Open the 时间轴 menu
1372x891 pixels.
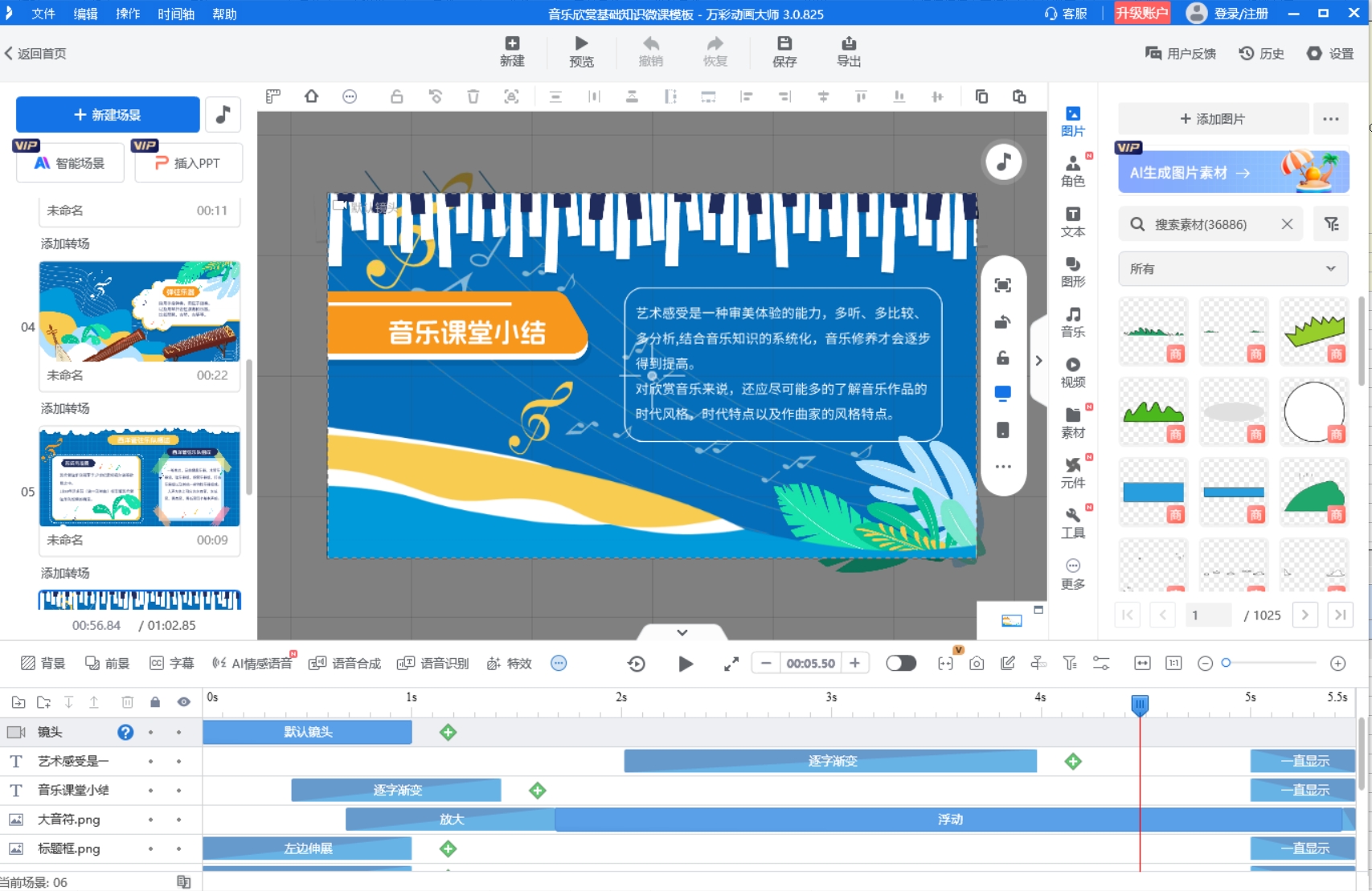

---

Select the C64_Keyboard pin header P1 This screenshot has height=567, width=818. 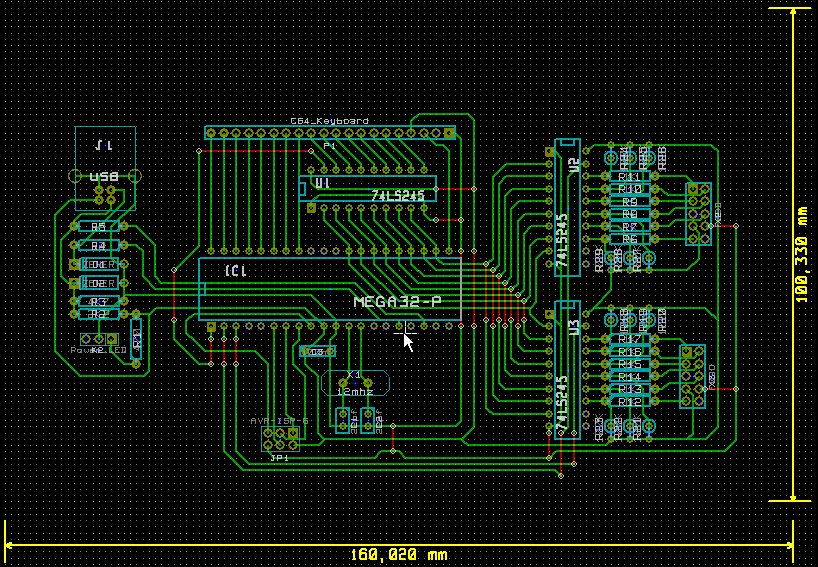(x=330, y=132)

...

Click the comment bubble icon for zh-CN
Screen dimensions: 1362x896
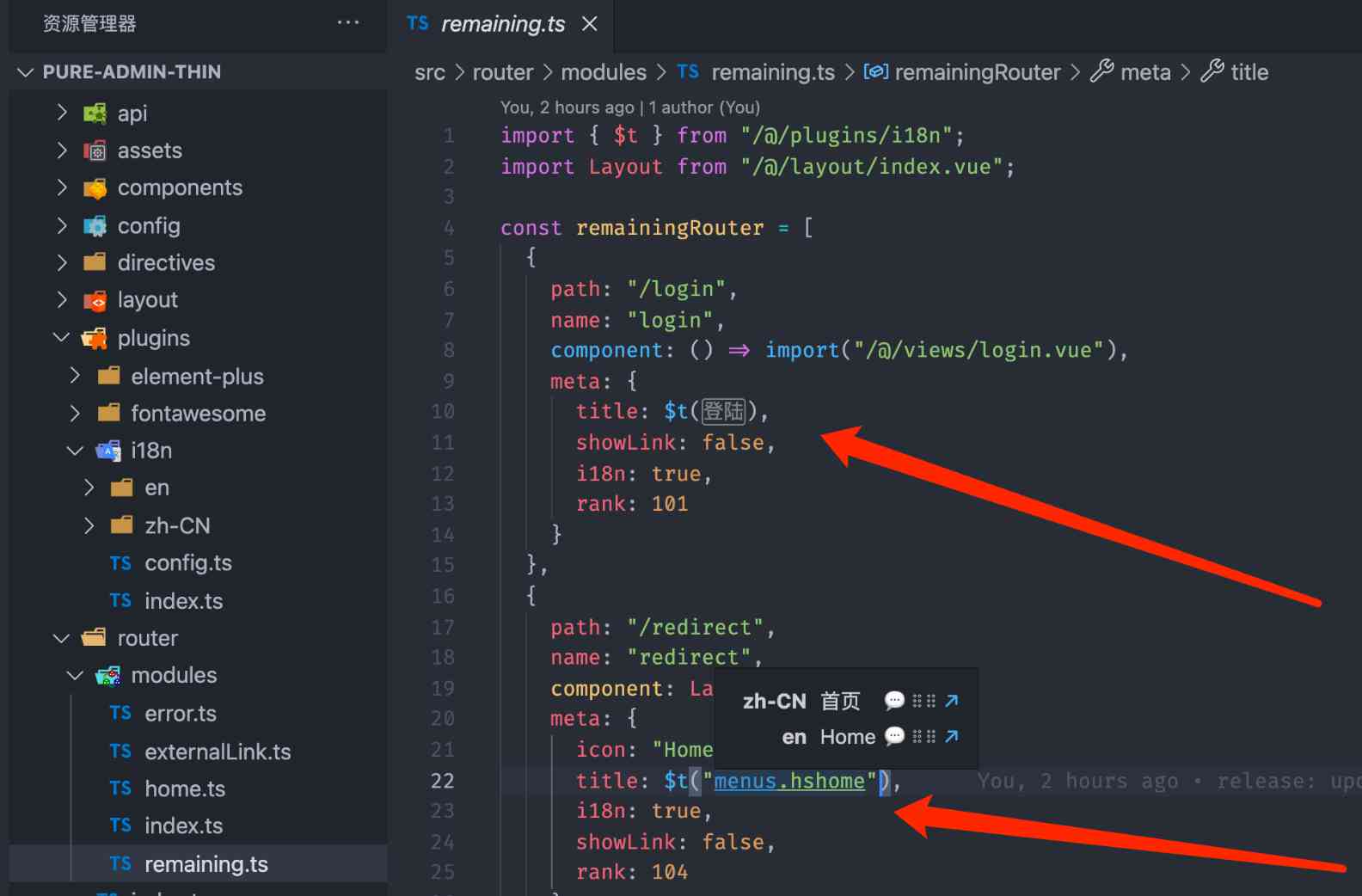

■ DESCRIPTION OF THE TASK ■
Give back exactly the lines of the listing above that run from the line with "Click the comment bubble icon for zh-CN" to the line with "Screen dimensions: 1362x896", inclusive.

■ SOLVED EXERCISE ■
Click the comment bubble icon for zh-CN
Screen dimensions: 1362x896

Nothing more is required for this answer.